Likewise, few studies discuss the burden veterans experience from caregiving. A study of the 2009/2010 CDC Behavioral Risk Factor Surveillance System data found that female caregivers were more likely to report problems with sleep and mental health if they were veterans vs nonveterans. 19 In a second study, caregiving veterans frequently reported physical (39%) and emotional (53%) strain, with emotional strain relating to depressive symptoms. The study of active-duty officers noted that worry was prevalent among military officers caregiving for parents from a distance. 18 In contrast to the negative outcomes of caregiving, Monin and colleagues found that many veterans perceived caregiving as rewarding. Since caregiving may be a positive experience, veterans may benefit and be a potential resource for care to elderly and disabled citizens. 17
Project Rationale and Goals
Social workers are the cornerstone of caregiver support at the George E. Wahlen VA Salt Lake City Health Care System (VASLCHCS) in Utah. They educate veterans and caregivers about VA resources to support caregivers of veterans. For those veterans who are caregiving for a nonveteran, the VASLCHCS social workers provide psychosocial support and help veterans connect to a local area agency on aging (AAA) for access to functional support.
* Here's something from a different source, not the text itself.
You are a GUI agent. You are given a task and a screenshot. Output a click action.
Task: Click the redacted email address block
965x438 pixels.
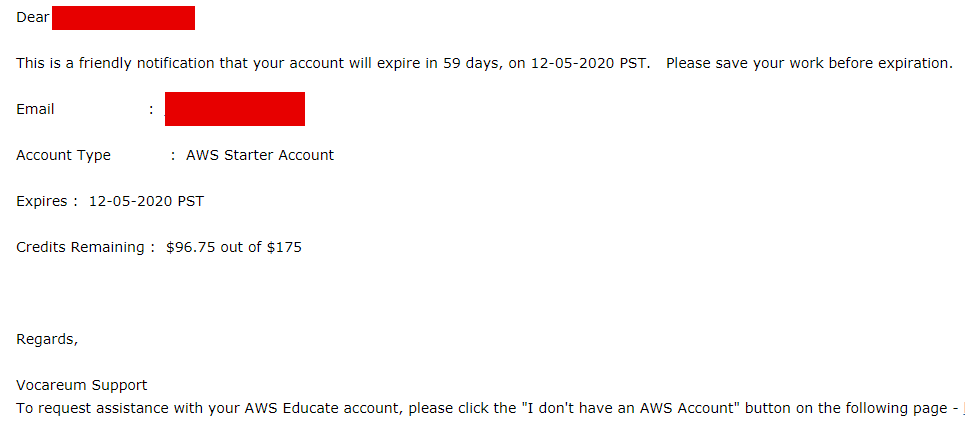234,109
In practice, primary care clinic (PCC) providers have observed that directing a veteran to call the AAA does not usually result in a phone call. Therefore, an aim of this quality improvement (QI) project was to determine the most effective means of completing a successful AAA referral.
The VASLCHCS Geriatric Research Education and Clinical Center collaborates with the Utah Aging and Disability Resource Connection (ADRC) to improve awareness of available resources for veterans. Building on this collaborative project, the authors created a formal referral process for veterans needing local AAA services. This QI project had 3 aims: (1) estimate the prevalence of caregiving among veterans in the VASLCHCS primary care clinic; (2) identify perceived caregiving difficulties and resource use difficulty in caregiving tasks; and (3) test different strategies to connect veterans with a referral to community resources through the AAA.
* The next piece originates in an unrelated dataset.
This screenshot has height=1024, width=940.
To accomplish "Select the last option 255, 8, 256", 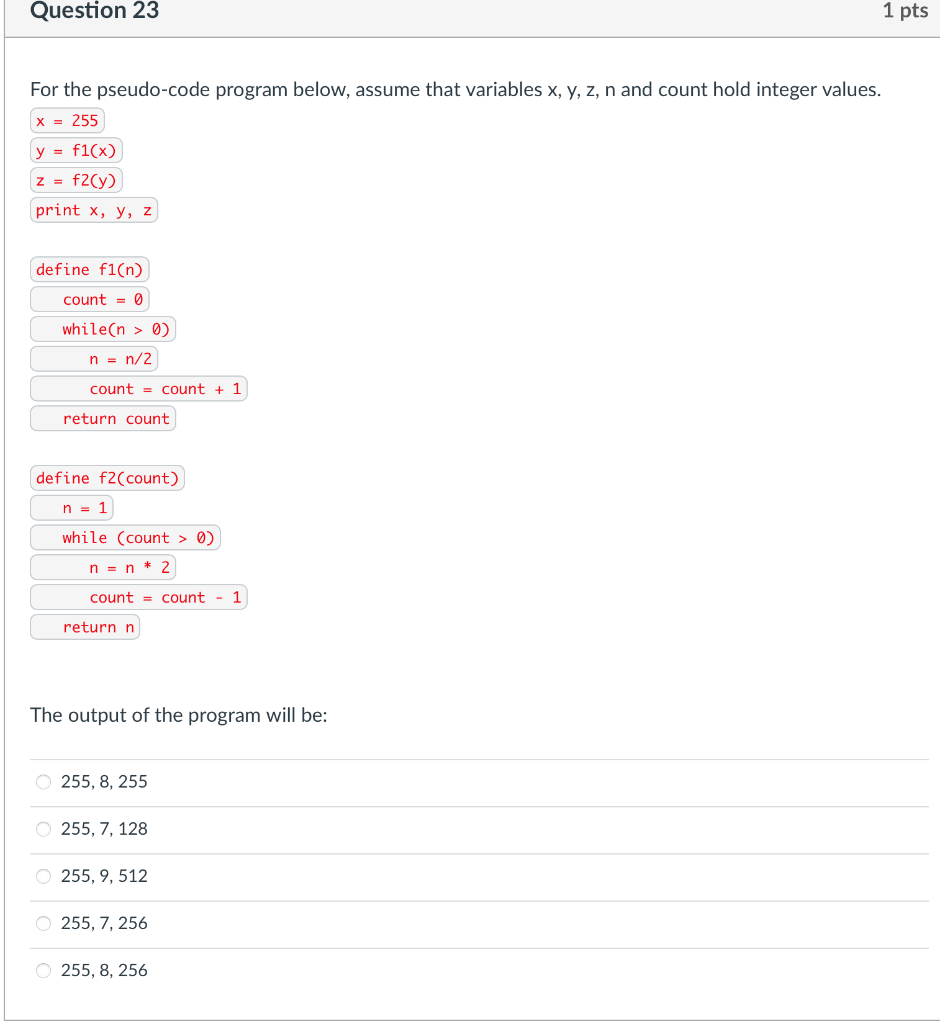I will (44, 970).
The authors hypothesized that a veteran would be more likely to connect with the AAA if contact was initiated by the AAA rather than the standard practice of asking the veteran to make the call. However, the authors also hypothesized that a veteran who took the time to make the call would be more likely to use AAA resources compared with veterans who were called by the AAA.
Methods
The VASLCHCS Research and Development Office reviewed this project and determined that it met the definition of QI. Therefore, it did not require IRB approval.
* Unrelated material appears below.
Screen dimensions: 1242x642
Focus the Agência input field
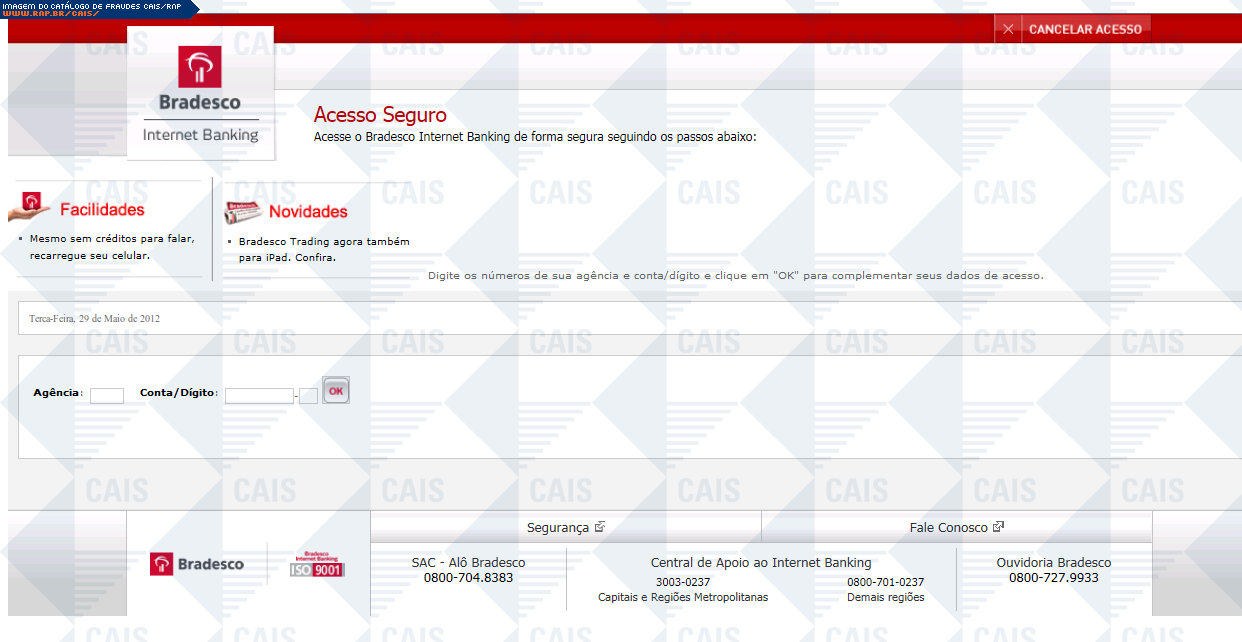107,395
The study drew from a convenience sample of veterans who were waiting for appointments in the PCC and who were referred by their health care provider (HCP). To identify caregivers, veterans were asked: “People may provide regular care or assistance to a friend or family member who has a health problem, long-term illness, or disability. During the past month, did you provide any such care or assistance to a friend or family member?” Referrals from HCPs were included in all calculations except the prevalence estimate.